Guggenheim fellow, poet and essayist Roya Hakakian for A Beginner's Guide to America, Thursday, October 21, 5:30pm (virtual)
A stirring, witty, and poignant glimpse into the bewildering American immigrant experience from someone who has lived it.

Award-winning educator and historian Carol Anderson for The Second, Thursday, October 21, 7pm (virtual)
In The Second, historian and award-winning, bestselling author of White Rage, Carol Anderson powerfully illuminates the history and impact of the Second Amendment, how it was designed, and how it has consistently been constructed to keep African Americans powerless and vulnerable.

Founding editor of Vibe, Rob Kenner, in conversation with scholars from the UW Office of Multicultural Initiatives’s First Wave program, for The Marathon Don't Stop: The Life and Times of Nipsey Hussle, Friday, October 22, 4pm (virtual)
This “beautiful tribute to a legendary artist” (Quincy Jones) is the first in-depth biography of Nipsey Hussle, the hip-hop mogul, artist, and activist whose transformative legacy inspired a generation with his motivational lyrics and visionary business savvy—before he was tragically shot down in the very neighborhood he was dedicated to building up.

Radio host, journalist and public speaker Celeste Headlee for Speaking of Race, Friday, October 22, 7pm (virtual)
In this urgently needed guide, the PBS host, award-winning journalist, and author of We Need to Talk teaches us how to have productive conversations about race, offering insights, advice, and support.

Whiting Award recipient Jaquira Díaz for Ordinary Girls, Saturday, October 23, 3pm (Central Library)
Jaquira Díaz writes fiercely and eloquently of her challenging girlhood and triumphant coming of age.

Defense attorney, motivational speaker and nonprofit leader Jarrett Adams for Redeeming Justice, Saturday, October 23, 7:30pm (Central Library)
He was seventeen when an all-white jury sentenced him to prison for a crime he didn’t commit. Now a pioneering lawyer, he recalls the journey that led to his exoneration—and inspired him to devote his life to fighting the many injustices in our legal system.

Events scheduled after the celebration include:

Award-winning basketball reporter and feature writer at The Ringer Mirin Fader for Giannis, Tuesday, November 2, 7pm (virtual)
The story of Giannis Antetokounmpo's extraordinary rise from poverty in Athens, Greece to super-stardom in America with the Milwaukee Bucks—becoming one of the most transcendent players in history and an NBA champion.

Writer and science and culture journalist Jessica Nordell for The End of Bias, Tuesday, November 9, 7pm (virtual)
Drawing on ten years’ immersion in the topic, Jessica Nordell digs deep into the cognitive science and social psychology that underpin efforts to create change.
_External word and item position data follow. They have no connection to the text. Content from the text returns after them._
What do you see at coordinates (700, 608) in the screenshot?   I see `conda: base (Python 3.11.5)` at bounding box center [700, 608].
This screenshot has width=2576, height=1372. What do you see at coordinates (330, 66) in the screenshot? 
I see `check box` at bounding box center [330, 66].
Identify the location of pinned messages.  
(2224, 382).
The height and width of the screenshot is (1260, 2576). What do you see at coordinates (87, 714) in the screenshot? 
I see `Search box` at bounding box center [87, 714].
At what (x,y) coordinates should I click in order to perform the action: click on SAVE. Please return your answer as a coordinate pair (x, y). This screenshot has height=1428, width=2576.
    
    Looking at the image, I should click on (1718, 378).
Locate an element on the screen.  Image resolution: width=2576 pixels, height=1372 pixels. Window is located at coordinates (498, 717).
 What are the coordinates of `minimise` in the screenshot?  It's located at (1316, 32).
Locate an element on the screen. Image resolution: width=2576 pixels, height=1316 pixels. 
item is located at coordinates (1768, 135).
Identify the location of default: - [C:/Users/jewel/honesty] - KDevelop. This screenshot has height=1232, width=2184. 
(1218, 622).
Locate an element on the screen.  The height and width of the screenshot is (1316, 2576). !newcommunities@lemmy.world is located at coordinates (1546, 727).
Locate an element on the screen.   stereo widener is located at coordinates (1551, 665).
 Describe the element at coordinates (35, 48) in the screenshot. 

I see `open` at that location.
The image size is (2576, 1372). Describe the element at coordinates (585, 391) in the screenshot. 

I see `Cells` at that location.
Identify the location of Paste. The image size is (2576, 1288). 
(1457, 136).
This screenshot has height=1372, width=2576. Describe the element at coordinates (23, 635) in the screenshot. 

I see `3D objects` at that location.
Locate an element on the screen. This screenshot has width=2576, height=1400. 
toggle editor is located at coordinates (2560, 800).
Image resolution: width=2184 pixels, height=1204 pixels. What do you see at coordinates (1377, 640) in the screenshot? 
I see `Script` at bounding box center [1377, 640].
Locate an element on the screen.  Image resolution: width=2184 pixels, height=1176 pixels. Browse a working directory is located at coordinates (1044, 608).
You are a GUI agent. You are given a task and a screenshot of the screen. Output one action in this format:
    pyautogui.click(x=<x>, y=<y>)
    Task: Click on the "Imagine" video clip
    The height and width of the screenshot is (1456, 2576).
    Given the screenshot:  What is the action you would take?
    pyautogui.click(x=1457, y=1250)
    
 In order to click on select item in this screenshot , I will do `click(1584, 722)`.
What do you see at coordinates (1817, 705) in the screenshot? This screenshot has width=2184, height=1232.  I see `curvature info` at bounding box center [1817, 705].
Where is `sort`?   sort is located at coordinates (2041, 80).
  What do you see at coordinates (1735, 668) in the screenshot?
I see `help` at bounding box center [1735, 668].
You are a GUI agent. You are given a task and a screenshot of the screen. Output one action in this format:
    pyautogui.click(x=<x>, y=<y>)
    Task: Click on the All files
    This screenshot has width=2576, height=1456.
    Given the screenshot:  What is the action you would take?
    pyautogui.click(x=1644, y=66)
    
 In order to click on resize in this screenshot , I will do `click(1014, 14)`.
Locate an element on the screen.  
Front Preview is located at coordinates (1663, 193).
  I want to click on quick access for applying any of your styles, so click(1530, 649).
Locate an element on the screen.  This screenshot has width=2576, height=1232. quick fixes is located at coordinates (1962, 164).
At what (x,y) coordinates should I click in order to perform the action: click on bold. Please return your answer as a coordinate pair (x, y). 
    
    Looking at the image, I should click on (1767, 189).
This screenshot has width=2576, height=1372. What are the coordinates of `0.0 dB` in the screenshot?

In the past decade, the Wisconsin Book Festival has intentionally made changes to the festival in line with the library and the city’s focus on racial equity and social justice.  For the Wisconsin Book Festival, that meant specifically inviting and highlighting more authors of color, and creating partnerships like those with First Wave, A Room of One’s Own and other organizations with similar audiences or values. The festival also focuses on local and regional authors, highlighting some of the creative voices we’re seeing come out of the UW-Madison and around the state, like Dantiel Moniz, who spoke about her debut novel, Milk Blood Heat, on September 30, the festival’s first in-person event in over eighteen months.

This year’s events are a timely mix of titles about public health, immigration, racial equity, women’s rights, and education as well as new fiction and poetry.  There’s something for everyone, whether you want to tackle having conversations around difficult topics or want to spark a little joy and creativity.

The festival is hosted and organized by Madison Public Library and the Madison Public Library Foundation with the financial support of signature sponsor Marvin J. Levy, presenting sponsor Pleasant T. Rowland Foundation, and many other funders and in-kind or media sponsors.  See a full list at wisconsinpubliclibrary.org/sponsors.

Per the Face Covering Emergency Order #3, all attendees and authors at in-person events will be be required to wear masks in event spaces.